• About this exercise: Retype the whole of the data exactly.

Material to process START

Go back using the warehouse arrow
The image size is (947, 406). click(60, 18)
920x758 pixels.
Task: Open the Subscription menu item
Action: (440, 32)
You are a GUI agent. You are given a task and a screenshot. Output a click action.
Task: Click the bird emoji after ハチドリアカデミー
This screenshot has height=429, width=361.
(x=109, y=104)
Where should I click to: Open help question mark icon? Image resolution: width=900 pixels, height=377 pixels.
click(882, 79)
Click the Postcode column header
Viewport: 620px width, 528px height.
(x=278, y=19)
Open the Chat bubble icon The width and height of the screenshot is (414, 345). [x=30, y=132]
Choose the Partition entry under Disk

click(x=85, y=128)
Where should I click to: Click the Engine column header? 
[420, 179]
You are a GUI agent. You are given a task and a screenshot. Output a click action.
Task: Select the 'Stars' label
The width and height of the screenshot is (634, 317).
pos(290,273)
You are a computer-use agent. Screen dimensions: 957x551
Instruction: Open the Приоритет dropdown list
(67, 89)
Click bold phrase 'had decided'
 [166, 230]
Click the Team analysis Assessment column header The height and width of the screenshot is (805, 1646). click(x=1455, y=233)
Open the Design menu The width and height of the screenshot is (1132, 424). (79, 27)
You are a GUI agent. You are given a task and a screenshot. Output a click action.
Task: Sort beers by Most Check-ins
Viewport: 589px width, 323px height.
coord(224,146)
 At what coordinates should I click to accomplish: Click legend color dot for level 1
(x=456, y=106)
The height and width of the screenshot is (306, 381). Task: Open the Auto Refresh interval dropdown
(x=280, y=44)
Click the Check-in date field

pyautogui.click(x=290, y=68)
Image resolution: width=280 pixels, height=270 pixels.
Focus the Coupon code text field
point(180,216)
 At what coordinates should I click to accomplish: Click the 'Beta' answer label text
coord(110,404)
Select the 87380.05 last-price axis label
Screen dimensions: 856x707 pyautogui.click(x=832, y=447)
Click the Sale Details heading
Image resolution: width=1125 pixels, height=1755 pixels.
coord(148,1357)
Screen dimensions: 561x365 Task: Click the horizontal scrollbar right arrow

Material to process END

• Answer to the exercise:
Go back using the warehouse arrow
The image size is (947, 406). click(60, 18)
920x758 pixels.
Task: Open the Subscription menu item
Action: (440, 32)
You are a GUI agent. You are given a task and a screenshot. Output a click action.
Task: Click the bird emoji after ハチドリアカデミー
This screenshot has height=429, width=361.
(x=109, y=104)
Where should I click to: Open help question mark icon? Image resolution: width=900 pixels, height=377 pixels.
click(882, 79)
Click the Postcode column header
Viewport: 620px width, 528px height.
(x=278, y=19)
Open the Chat bubble icon The width and height of the screenshot is (414, 345). [x=30, y=132]
Choose the Partition entry under Disk

click(x=85, y=128)
Where should I click to: Click the Engine column header? 
[420, 179]
You are a GUI agent. You are given a task and a screenshot. Output a click action.
Task: Select the 'Stars' label
The width and height of the screenshot is (634, 317).
pos(290,273)
You are a computer-use agent. Screen dimensions: 957x551
Instruction: Open the Приоритет dropdown list
(67, 89)
Click bold phrase 'had decided'
 [166, 230]
Click the Team analysis Assessment column header The height and width of the screenshot is (805, 1646). click(x=1455, y=233)
Open the Design menu The width and height of the screenshot is (1132, 424). (79, 27)
You are a GUI agent. You are given a task and a screenshot. Output a click action.
Task: Sort beers by Most Check-ins
Viewport: 589px width, 323px height.
coord(224,146)
 At what coordinates should I click to accomplish: Click legend color dot for level 1
(x=456, y=106)
The height and width of the screenshot is (306, 381). Task: Open the Auto Refresh interval dropdown
(x=280, y=44)
Click the Check-in date field

pyautogui.click(x=290, y=68)
Image resolution: width=280 pixels, height=270 pixels.
Focus the Coupon code text field
point(180,216)
 At what coordinates should I click to accomplish: Click the 'Beta' answer label text
coord(110,404)
Select the 87380.05 last-price axis label
Screen dimensions: 856x707 pyautogui.click(x=832, y=447)
Click the Sale Details heading
Image resolution: width=1125 pixels, height=1755 pixels.
coord(148,1357)
Screen dimensions: 561x365 Task: Click the horizontal scrollbar right arrow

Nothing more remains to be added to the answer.